• [Problem to solve] Output each line of the data word for word, from the first through the line that holds "Task: Open the 地址与端口 settings", and leave off whatever follows.

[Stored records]
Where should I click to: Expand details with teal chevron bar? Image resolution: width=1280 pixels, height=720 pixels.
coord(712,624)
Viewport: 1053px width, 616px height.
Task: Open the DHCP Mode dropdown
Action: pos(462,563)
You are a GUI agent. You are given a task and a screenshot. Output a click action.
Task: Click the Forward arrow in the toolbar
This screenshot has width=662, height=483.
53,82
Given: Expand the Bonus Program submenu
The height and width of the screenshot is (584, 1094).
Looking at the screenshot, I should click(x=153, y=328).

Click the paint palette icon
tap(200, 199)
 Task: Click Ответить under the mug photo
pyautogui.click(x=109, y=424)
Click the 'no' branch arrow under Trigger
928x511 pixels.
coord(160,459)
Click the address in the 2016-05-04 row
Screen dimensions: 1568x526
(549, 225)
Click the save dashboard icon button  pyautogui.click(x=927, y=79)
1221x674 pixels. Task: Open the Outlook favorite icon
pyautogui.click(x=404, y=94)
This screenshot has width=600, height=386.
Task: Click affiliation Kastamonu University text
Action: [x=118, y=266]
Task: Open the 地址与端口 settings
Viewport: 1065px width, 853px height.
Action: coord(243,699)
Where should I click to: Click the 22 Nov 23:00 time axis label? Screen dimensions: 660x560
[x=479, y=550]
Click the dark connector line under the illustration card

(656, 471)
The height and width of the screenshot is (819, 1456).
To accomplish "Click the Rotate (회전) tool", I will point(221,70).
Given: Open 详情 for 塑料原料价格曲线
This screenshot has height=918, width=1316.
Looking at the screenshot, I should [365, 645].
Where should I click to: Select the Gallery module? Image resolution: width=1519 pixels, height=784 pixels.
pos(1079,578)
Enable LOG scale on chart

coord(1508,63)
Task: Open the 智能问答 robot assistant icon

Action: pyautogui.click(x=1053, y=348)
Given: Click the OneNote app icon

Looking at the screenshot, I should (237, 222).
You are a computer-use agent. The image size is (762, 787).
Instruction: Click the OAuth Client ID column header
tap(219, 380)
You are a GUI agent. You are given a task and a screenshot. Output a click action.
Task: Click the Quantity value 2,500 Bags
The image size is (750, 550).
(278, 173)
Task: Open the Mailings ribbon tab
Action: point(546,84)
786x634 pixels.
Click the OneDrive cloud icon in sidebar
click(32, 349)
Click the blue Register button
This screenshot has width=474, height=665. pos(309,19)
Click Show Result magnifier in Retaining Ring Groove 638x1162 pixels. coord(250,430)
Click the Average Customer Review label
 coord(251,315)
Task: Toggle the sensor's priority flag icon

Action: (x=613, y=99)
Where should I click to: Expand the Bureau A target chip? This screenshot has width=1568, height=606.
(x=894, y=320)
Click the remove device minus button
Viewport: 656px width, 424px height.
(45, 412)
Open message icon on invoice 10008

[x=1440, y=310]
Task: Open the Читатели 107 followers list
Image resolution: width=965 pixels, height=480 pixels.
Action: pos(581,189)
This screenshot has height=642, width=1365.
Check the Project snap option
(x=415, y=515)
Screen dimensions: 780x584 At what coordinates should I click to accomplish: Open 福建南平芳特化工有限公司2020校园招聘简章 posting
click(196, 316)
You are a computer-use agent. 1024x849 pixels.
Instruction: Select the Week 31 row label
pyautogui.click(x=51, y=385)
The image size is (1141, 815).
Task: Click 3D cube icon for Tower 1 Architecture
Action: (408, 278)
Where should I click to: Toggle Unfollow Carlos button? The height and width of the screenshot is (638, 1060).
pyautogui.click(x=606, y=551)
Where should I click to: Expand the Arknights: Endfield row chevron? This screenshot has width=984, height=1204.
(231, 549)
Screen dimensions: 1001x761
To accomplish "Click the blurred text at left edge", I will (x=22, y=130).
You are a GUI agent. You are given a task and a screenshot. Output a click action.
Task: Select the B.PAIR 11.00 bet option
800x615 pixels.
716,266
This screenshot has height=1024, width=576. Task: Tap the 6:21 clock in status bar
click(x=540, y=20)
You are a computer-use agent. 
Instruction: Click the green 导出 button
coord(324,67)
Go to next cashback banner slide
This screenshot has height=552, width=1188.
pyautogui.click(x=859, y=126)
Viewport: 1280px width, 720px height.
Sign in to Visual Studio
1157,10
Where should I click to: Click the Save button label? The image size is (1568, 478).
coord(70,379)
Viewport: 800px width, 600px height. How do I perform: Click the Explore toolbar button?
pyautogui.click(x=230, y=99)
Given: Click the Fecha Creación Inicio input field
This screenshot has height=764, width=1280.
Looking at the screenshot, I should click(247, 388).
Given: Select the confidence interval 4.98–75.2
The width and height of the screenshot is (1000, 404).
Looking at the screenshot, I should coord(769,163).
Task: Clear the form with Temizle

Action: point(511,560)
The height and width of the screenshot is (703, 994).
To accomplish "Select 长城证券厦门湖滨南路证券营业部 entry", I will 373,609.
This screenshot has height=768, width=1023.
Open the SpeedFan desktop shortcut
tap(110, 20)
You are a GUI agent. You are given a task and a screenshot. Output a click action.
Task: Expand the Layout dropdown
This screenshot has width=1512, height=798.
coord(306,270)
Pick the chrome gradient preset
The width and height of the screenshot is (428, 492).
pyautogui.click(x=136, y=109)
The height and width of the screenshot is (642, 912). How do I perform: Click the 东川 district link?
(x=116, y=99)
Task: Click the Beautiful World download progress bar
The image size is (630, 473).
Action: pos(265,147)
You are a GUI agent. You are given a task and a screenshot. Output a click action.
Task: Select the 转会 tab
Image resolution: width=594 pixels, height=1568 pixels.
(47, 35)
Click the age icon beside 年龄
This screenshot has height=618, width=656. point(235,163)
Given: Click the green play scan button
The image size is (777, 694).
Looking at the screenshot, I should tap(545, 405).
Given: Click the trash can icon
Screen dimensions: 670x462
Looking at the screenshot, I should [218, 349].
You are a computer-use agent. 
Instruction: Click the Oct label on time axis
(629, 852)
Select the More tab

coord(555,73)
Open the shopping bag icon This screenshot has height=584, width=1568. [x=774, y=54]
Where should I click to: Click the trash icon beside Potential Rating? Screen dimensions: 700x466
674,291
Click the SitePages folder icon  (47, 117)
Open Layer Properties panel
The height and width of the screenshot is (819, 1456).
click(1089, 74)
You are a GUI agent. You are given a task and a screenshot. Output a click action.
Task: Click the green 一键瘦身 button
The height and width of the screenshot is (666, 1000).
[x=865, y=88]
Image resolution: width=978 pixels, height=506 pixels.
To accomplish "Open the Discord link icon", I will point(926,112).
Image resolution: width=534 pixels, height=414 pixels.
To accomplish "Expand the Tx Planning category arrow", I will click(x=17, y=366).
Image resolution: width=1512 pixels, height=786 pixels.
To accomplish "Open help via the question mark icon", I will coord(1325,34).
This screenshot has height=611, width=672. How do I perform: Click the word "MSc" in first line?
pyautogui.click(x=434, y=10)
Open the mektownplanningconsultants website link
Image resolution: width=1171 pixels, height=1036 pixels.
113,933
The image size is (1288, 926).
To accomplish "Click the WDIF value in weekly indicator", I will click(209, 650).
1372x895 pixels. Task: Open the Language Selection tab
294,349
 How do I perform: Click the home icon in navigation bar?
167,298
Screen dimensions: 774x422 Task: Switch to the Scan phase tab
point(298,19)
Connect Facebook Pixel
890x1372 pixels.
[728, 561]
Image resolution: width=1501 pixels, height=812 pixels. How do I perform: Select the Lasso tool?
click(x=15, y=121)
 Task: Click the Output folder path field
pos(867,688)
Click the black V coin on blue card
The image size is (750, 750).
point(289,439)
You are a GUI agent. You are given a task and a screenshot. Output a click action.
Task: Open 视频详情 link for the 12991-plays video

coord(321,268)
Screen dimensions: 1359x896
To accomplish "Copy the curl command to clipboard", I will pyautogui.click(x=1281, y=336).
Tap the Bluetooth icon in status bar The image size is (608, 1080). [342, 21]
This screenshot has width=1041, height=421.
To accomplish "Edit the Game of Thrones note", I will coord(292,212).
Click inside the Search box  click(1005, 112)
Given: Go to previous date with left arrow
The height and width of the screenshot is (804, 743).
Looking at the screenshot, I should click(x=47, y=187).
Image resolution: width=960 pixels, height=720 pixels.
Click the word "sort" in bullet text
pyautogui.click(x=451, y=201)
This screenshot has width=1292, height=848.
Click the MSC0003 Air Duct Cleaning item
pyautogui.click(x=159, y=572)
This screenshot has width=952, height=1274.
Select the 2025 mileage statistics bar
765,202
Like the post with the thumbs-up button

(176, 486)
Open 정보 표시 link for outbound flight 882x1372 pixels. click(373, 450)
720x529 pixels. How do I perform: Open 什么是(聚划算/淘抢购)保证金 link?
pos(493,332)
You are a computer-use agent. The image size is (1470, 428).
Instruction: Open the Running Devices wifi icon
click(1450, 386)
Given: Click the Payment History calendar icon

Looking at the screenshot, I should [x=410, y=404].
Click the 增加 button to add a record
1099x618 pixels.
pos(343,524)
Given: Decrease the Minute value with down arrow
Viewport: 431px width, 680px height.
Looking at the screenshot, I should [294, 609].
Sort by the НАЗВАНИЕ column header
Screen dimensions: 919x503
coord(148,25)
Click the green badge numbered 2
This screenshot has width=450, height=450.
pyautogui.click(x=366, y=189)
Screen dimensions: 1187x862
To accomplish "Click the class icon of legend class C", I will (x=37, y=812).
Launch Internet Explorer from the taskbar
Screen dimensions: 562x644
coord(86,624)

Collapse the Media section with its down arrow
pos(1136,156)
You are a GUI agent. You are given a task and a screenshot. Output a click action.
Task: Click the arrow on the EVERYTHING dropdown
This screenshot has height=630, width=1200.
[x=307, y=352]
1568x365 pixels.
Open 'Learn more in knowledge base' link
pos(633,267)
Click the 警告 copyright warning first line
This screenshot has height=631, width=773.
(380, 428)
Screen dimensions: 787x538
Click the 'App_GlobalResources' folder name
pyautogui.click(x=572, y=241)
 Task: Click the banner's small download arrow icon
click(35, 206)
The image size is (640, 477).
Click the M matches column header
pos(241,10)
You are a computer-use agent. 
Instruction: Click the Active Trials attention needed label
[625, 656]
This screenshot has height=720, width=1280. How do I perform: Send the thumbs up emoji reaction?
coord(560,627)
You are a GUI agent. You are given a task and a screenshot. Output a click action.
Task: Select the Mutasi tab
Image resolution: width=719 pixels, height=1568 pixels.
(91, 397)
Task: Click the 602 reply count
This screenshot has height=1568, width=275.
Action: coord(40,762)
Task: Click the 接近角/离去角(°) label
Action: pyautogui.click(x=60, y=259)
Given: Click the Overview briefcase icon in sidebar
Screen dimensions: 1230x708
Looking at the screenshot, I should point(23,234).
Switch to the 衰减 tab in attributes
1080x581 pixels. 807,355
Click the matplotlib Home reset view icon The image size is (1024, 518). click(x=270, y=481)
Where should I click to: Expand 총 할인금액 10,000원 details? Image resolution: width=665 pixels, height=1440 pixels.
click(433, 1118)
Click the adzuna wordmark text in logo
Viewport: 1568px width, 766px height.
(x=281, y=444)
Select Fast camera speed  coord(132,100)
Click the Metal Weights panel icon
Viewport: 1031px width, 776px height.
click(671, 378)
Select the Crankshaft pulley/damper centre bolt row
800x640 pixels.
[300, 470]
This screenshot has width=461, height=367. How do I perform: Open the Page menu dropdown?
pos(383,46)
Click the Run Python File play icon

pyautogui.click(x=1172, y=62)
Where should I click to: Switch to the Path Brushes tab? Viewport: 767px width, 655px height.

• [Response below]
Where should I click to: Expand details with teal chevron bar? Image resolution: width=1280 pixels, height=720 pixels.
coord(712,624)
Viewport: 1053px width, 616px height.
Task: Open the DHCP Mode dropdown
Action: pos(462,563)
You are a GUI agent. You are given a task and a screenshot. Output a click action.
Task: Click the Forward arrow in the toolbar
This screenshot has width=662, height=483.
53,82
Given: Expand the Bonus Program submenu
The height and width of the screenshot is (584, 1094).
Looking at the screenshot, I should click(x=153, y=328).

Click the paint palette icon
tap(200, 199)
 Task: Click Ответить under the mug photo
pyautogui.click(x=109, y=424)
Click the 'no' branch arrow under Trigger
928x511 pixels.
coord(160,459)
Click the address in the 2016-05-04 row
Screen dimensions: 1568x526
(549, 225)
Click the save dashboard icon button  pyautogui.click(x=927, y=79)
1221x674 pixels. Task: Open the Outlook favorite icon
pyautogui.click(x=404, y=94)
This screenshot has width=600, height=386.
Task: Click affiliation Kastamonu University text
Action: [x=118, y=266]
Task: Open the 地址与端口 settings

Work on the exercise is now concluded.